O psiquiatra passa a juntar os papéis na pasta e a fazer breves anotações com a caneta azul em seu prontuário. Depois de juntar as pontas do papelão amarronzado, se dirige ao paciente e pergunta:
– Algo mais?
Tarso inclina-se aproximando o corpo da mesa e apoiando os braços sobre a madeira paralela ao chão.
– O psiquiatra que conversou comigo na internação me falou que não existia diferença entre homossexualidade e bissexualidade, que o comportamento homossexual era um só. O que você acha?
– Não, não se fala em comportamento homossexual, assim como não se fala em comportamento heterossexual. Mas o que interessa a minha opinião sobre a homossexualidade? Eu não entendi o porquê de você estar me perguntando isso. Na última consulta você me acusou de estar preocupado com o seu diagnóstico, mas eu sequer preenchi algo nas folhas que pediam o seu diagnóstico. Aí eu percebi que é você quem queria saber o seu diagnóstico, Tarso. Sabe o que eu acho? O que eu acho é que você fala disso pra evitar falar do que é difícil, Tarso, porque dói. Eu acho que quando você chega na terapia você fala de um livro que você leu ou de um filme que você viu para não encarar o que dói.
– Você acha?
– Eu acho. – Dr.

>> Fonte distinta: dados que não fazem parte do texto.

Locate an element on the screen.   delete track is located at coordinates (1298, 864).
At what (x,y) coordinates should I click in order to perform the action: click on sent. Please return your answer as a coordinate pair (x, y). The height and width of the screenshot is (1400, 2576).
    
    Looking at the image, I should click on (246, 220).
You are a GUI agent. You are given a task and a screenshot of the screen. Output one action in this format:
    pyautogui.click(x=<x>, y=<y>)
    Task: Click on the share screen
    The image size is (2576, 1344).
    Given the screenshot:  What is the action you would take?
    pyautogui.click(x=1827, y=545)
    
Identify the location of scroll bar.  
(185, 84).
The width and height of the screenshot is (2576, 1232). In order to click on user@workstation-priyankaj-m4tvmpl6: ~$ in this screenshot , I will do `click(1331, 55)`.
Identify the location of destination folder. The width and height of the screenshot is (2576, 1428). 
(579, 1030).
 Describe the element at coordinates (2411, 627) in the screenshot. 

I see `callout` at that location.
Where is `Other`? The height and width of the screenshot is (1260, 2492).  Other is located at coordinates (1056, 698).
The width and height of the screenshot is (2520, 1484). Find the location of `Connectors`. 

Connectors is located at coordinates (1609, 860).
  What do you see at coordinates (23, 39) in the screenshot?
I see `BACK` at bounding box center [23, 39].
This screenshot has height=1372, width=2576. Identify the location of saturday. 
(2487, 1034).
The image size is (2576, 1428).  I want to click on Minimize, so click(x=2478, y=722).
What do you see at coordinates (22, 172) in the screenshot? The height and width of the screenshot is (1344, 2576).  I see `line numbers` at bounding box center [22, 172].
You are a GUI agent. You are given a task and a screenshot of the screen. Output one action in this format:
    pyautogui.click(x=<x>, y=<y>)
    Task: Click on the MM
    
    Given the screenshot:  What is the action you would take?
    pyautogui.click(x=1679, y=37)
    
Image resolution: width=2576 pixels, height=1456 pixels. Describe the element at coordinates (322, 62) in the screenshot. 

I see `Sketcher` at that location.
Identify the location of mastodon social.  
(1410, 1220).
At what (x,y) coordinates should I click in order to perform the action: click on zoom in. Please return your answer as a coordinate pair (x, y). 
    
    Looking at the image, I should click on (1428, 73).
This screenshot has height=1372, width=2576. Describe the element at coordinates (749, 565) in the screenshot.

Miguel balança a cabeça para cima e para baixo lentamente com os olhos semicerrados. O dorso acompanha o movimento ritmado através do pescoço.
– Tá.
Agora com os papéis entre as bordas da pasta na mão, Miguel se levanta ao mesmo tempo em que avisa:
Eu vou conversar com o meu chefe. Enquanto isso você pode chamar a sua mãe.
A mãe e o filho esperam. Não se olham, nem dão as mãos. Se alguma palavra parte dela, é metade de uma censura. O médico volta. Traz entre as mãos calorosas três caixas de carbonato de lítio 450 mg. Senta-se e se dirige ao garoto:
Aqui está Tarso! Um comprimido desse, três vezes ao dia. Esse remédio é muito bom, ele vai te ajudar! – passa as caixas pela mesa para as mãos do rapaz – E também as receitas para os outros remédios. Pode tomar tudo direitinho e eu te vejo em um mês. Pode deixar agendado para esse dia. Tchau! Tchau! Tudo de bom para vocês, até a próxima consulta.